Li Shutong lui jeta un coup d'œil : « Il y a aussi ceux qui disent vouloir battre leurs fils. Ils disent qu'il existe un vieux proverbe dans votre monde : "Qui aime bien châtie bien." »
Qing Chen : "???"
Mais qui diable a raconté ça à Li Shutong ?!
Qing Chen réfléchit un instant : « Ce voyageur temporel… quel est son nom ? »
Li Shutong resta silencieux un instant : « Tu comptes retourner dans le monde réel et le tuer ? »
« Ce n'est pas impossible. »
« Au fait, » dit Li Shutong, « il a été confirmé que Liu Dezhu est devenu un Éveilleur. Pouvez-vous confirmer qu'il s'est déjà soumis ? Si vous ne pouvez pas le confirmer, j'ordonnerai à Lin Xiaoxiao et Ye Wan de s'en débarrasser au plus vite. Après tout, le niveau global du monde de la surface est encore très bas. Un tel Éveilleur vous causera des problèmes à son retour. »

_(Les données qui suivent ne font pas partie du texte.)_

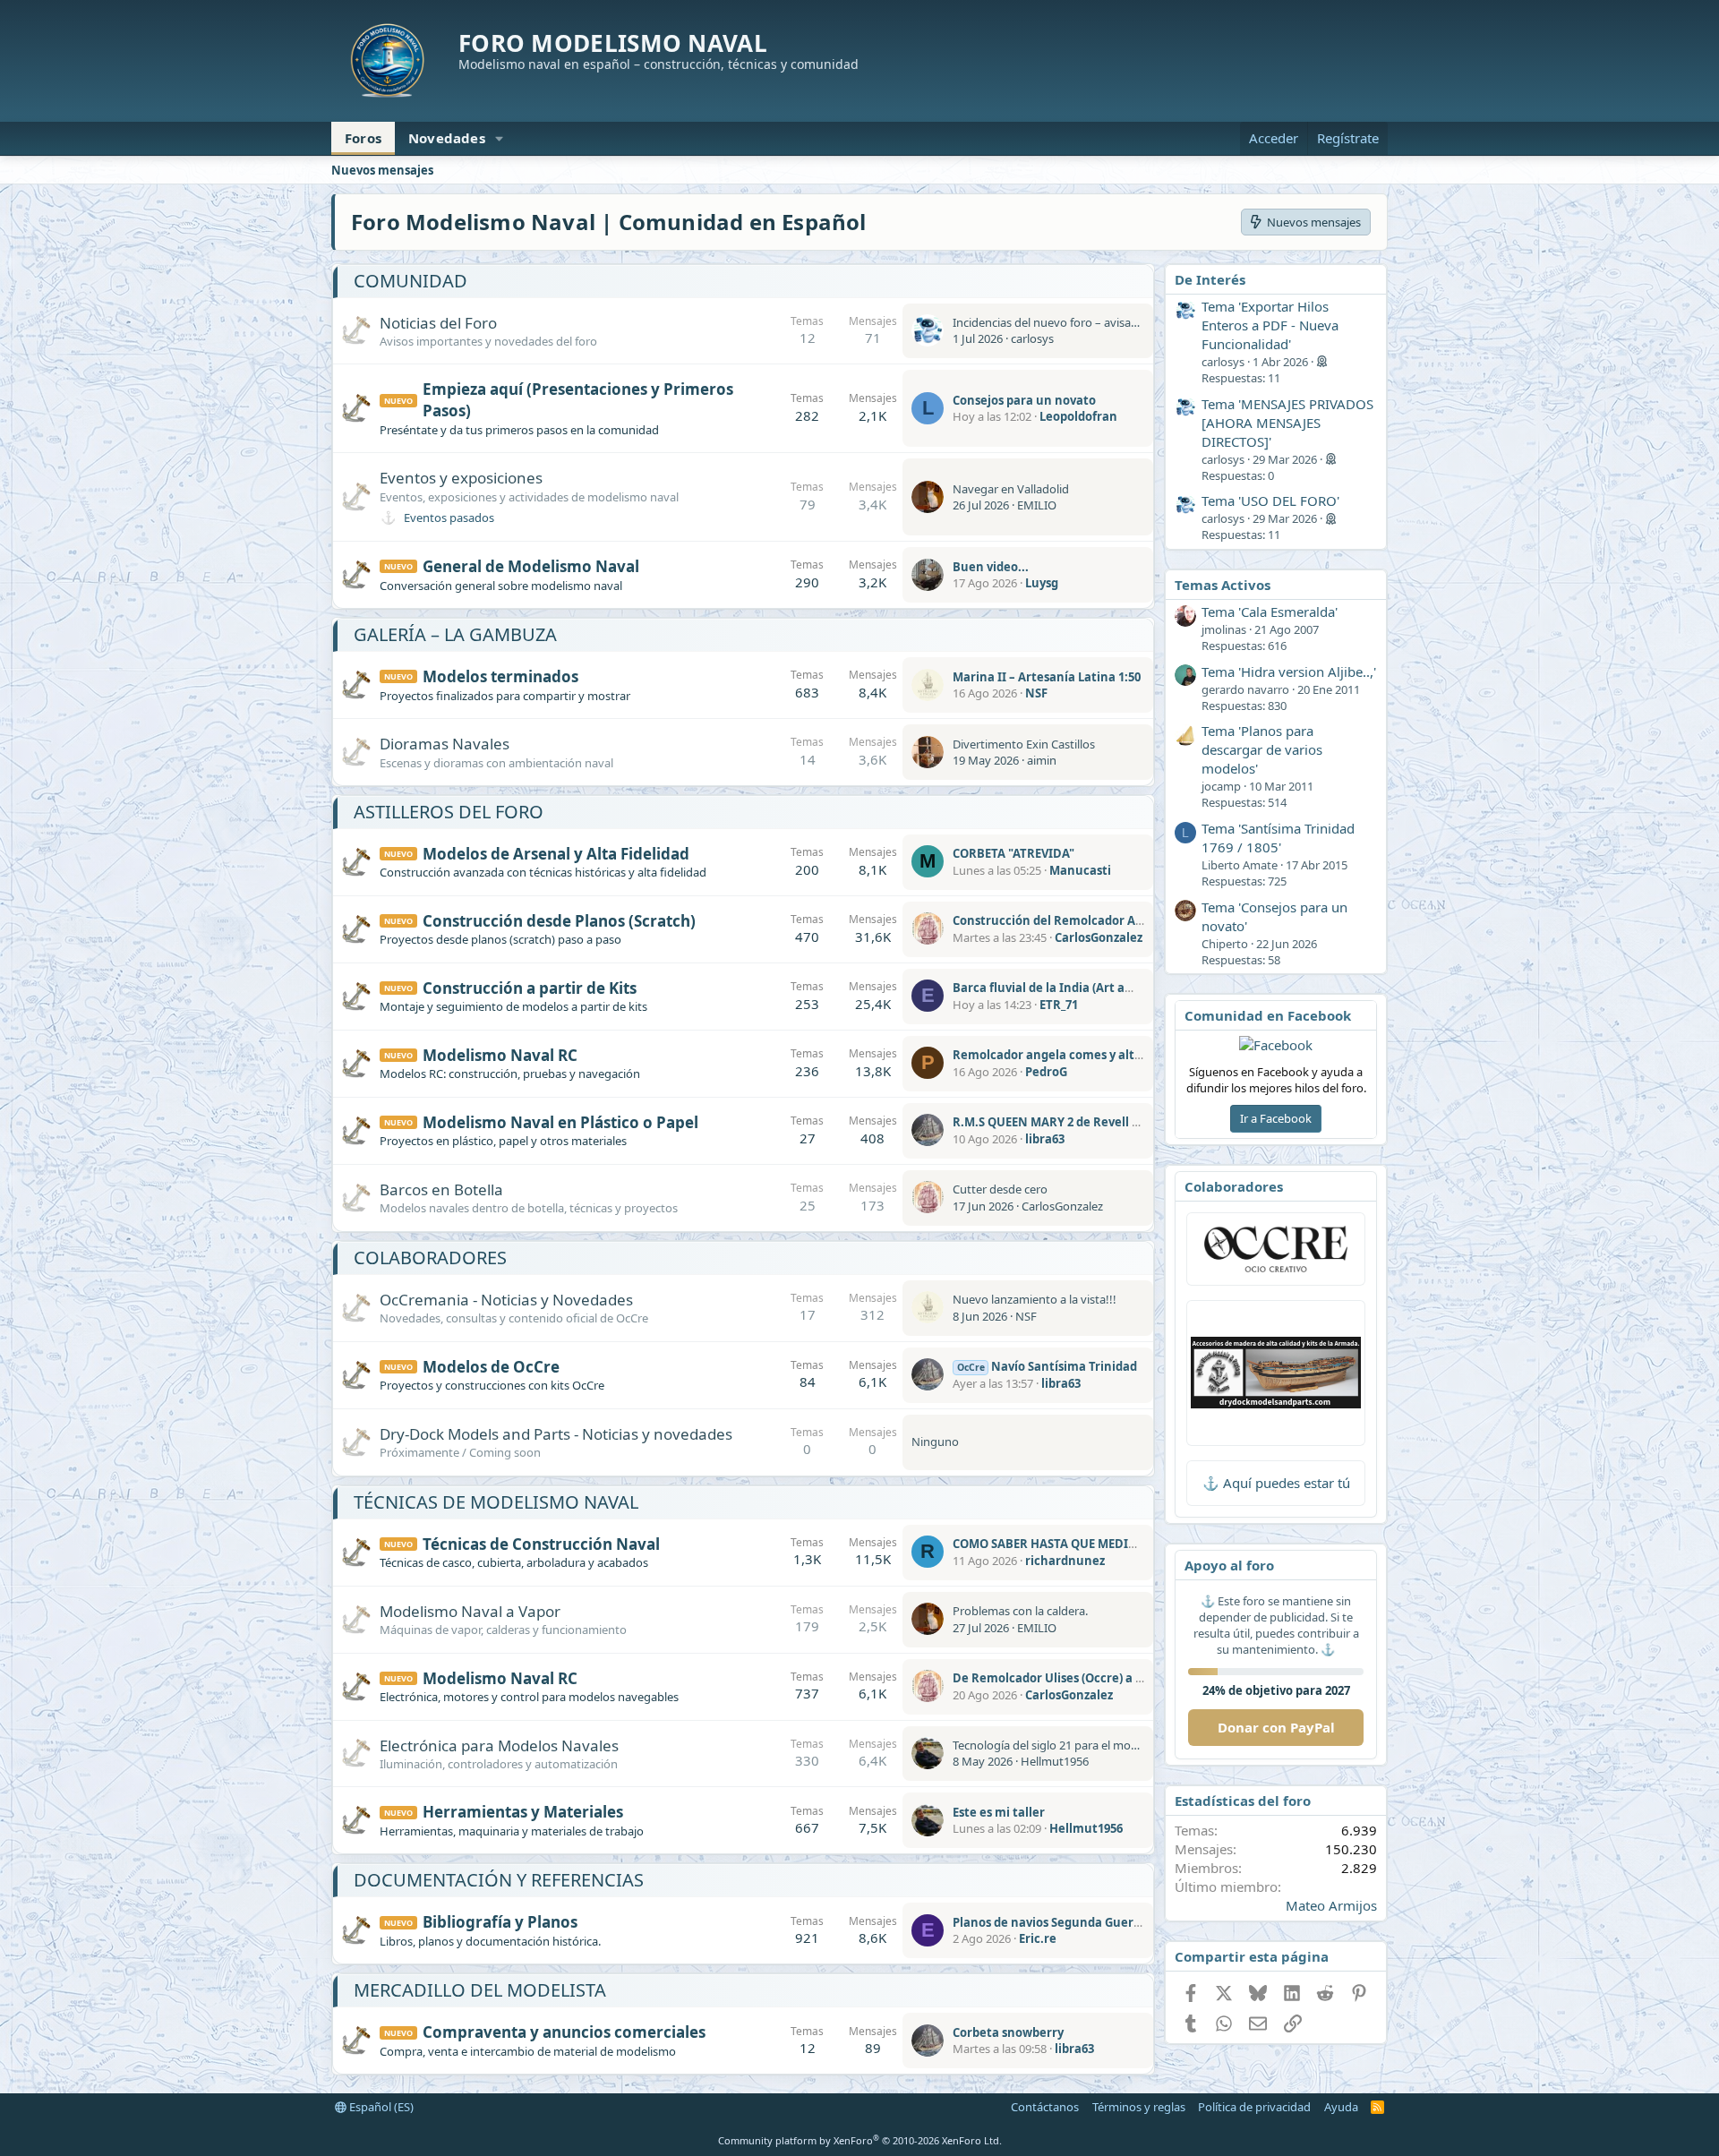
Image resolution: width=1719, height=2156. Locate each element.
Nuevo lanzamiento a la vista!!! (1034, 1299)
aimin (1041, 760)
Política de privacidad (1254, 2107)
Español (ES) (380, 2107)
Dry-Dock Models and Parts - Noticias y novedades (556, 1434)
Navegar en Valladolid (1011, 489)
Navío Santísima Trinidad (1047, 1366)
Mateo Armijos (1331, 1905)
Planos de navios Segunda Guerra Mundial (1075, 1922)
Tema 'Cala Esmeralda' (1270, 611)
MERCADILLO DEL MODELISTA (480, 1990)
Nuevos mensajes (382, 170)
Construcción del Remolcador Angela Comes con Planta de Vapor (1141, 920)
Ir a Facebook (1276, 1118)
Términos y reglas (1138, 2107)
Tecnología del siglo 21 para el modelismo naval (1078, 1745)
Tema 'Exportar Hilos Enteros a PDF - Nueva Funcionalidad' (1270, 325)
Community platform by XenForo (860, 2140)
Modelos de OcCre (491, 1366)
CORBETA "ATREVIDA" (1013, 853)
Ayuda (1341, 2107)
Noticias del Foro (438, 322)
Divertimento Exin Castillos (1024, 744)
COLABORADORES (430, 1257)
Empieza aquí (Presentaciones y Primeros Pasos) (578, 400)
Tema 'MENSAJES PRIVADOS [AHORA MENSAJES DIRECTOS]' (1287, 422)
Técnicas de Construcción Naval (541, 1544)
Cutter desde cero (1000, 1189)
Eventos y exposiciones (461, 477)
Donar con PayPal (1276, 1727)
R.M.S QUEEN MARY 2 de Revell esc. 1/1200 (1073, 1122)
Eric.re (1037, 1938)
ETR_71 (1058, 1005)
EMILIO (1036, 505)
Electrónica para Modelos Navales (499, 1745)
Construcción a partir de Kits (530, 988)
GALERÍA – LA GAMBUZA (455, 634)
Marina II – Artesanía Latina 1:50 (1047, 677)
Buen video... (991, 567)
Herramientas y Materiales (523, 1811)
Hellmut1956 (1055, 1761)
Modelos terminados (500, 676)
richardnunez (1065, 1561)
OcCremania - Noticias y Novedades (506, 1299)
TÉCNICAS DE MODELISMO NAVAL (496, 1502)
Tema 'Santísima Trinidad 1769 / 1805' (1278, 837)
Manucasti (1080, 870)
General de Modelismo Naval (531, 566)
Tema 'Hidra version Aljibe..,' (1289, 671)
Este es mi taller (999, 1812)
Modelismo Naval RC (500, 1055)
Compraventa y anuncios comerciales (564, 2032)
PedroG (1046, 1072)
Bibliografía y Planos (500, 1922)
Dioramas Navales (444, 743)
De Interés (1210, 279)
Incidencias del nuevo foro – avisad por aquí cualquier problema (1122, 322)
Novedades (446, 138)
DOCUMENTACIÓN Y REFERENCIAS (499, 1880)
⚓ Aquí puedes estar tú (1276, 1483)
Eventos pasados (449, 517)
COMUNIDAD (410, 281)
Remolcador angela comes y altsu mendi (1070, 1055)
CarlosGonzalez (1098, 937)
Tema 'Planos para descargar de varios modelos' (1262, 749)
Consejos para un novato (1024, 400)
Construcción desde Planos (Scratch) (559, 921)
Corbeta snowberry (1008, 2032)
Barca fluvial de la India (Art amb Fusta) (1067, 988)
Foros (363, 138)
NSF (1036, 693)
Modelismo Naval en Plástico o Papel (560, 1122)
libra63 (1045, 1139)
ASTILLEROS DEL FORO (448, 812)
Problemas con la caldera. (1020, 1611)
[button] (499, 138)
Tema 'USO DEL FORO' (1270, 500)
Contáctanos (1045, 2107)
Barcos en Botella (441, 1189)
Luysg (1041, 583)
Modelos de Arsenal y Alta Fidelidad (556, 853)
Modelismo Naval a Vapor (470, 1611)
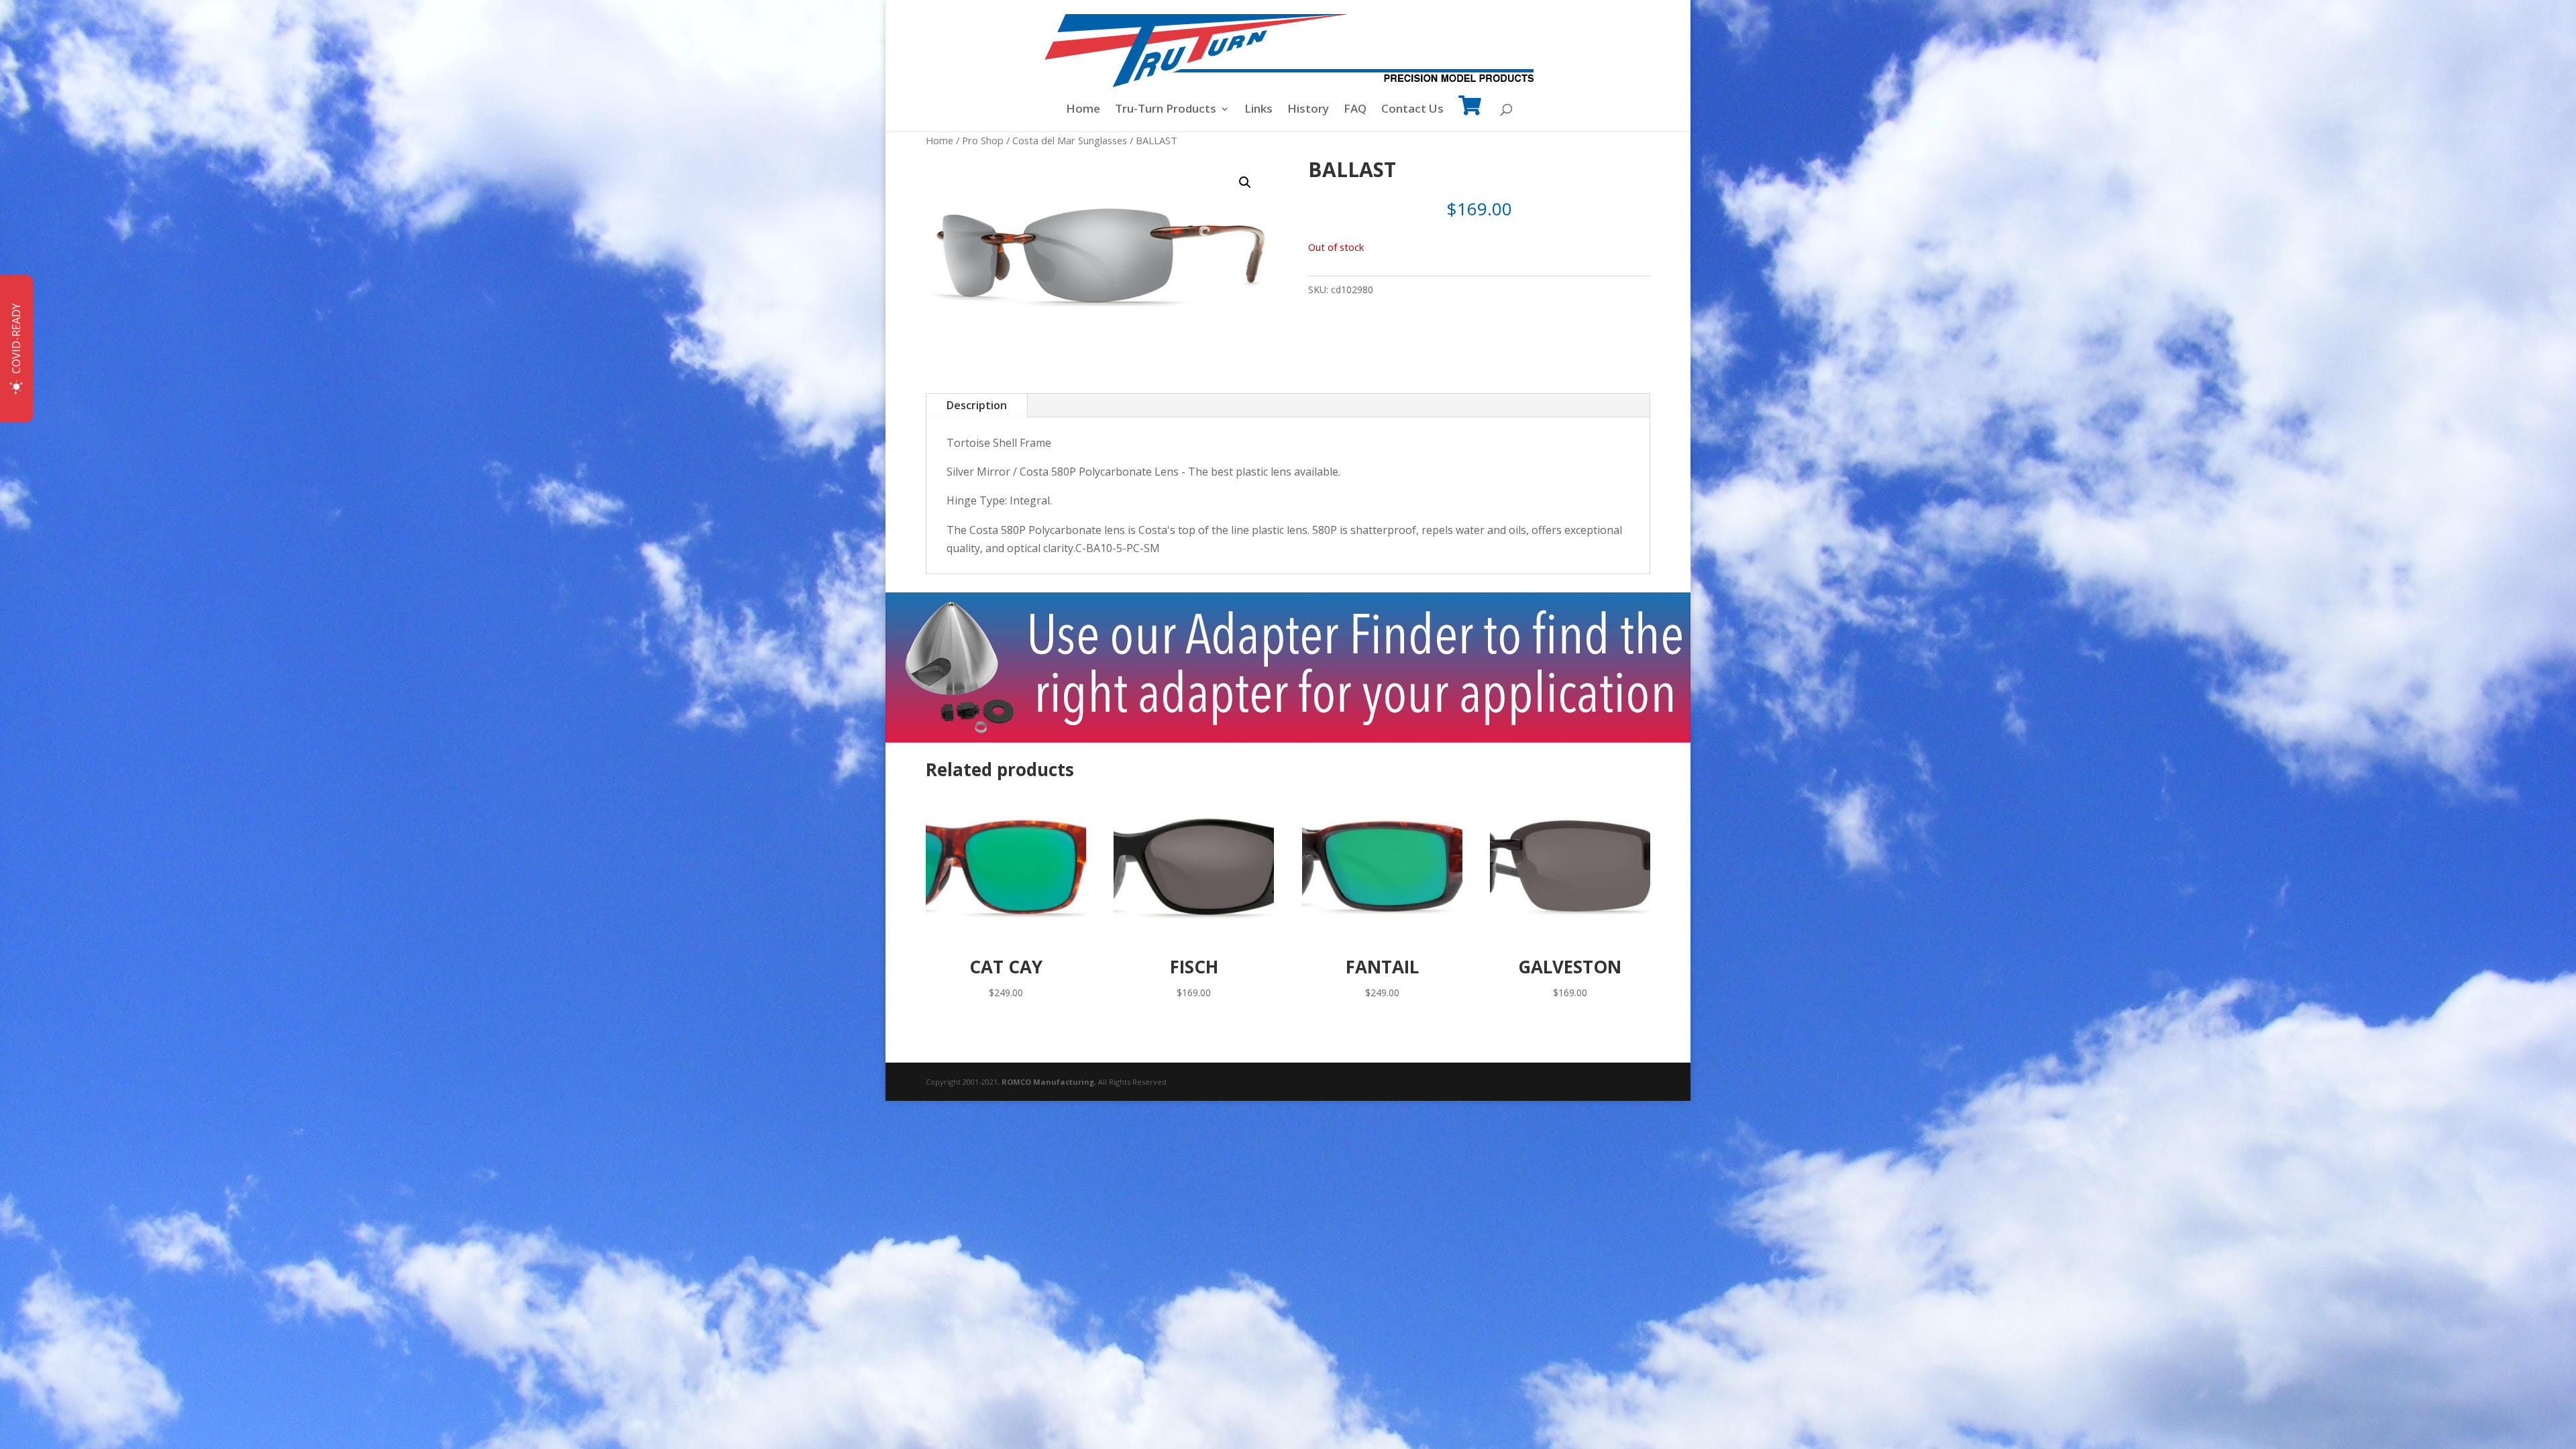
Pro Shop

« Inutile de s’en débarrasser ; il a déjà gagné », dit Qingchen en secouant la tête. « Maître, même s’il n’avait pas réussi à gagner, je ne devrais pas le tuer pour une chose pareille. »
« La gentillesse est certainement une bonne chose, mais être trop gentil ne l’est pas », a déclaré Li Shutong.
« Maître, quel est le niveau de Liu Dezhu après son réveil ? » demanda Qingchen.
Note C.
« Niveau C ? » s'exclama Qing Chen, stupéfait. « Il est déjà niveau C ? Comment a-t-il pu passer directement des niveaux F, E et D ? »
«
Le niveau d’un Éveillé progresse par bonds successifs
», réfléchit Li Shutong un instant avant de dire
: «
La libération du potentiel d’un cultivateur est dirigée et lente, mais le chemin est aussi plus stable et plus long. C’est différent pour un Éveillé. Il peut s’éveiller au niveau C et y rester jusqu’à sa mort, car il n’a pas de voie de progression stable. S’il veut continuer à progresser, il ne sait même pas comment faire.
»
Qing Chen se dit que cela semblait vrai. S'il voulait progresser, il pouvait directement développer et accumuler suffisamment de compétences et d'expérience pour surmonter la prochaine épreuve de vie ou de mort.
Mais Liu Dezhu était différent ; il ne pouvait pas vraiment prendre un autre risque sans que sa mère le sache.
Li Shutong soupira : « Il était une fois une famille impitoyable. Dès la naissance de leur benjamin, ils remarquèrent quelque chose d'inhabituel et furent convaincus qu'il deviendrait un surhomme extrêmement puissant. Ils mirent alors au point un plan : ils engagèrent des assassins pour éliminer un membre de la famille à intervalles réguliers. Le benjamin, ignorant tout de ce complot, nourrissait une haine profonde et cherchait le meurtrier. De ce fait, les membres de sa famille moururent les uns après les autres, et il atteignit le rang B en seulement trois ans. Plus tard, il retrouva le meurtrier et découvrit la vérité, mais, incapable de l'accepter, il fut promu au rang A. »
Qingchen se tourna silencieusement vers Li Shutong.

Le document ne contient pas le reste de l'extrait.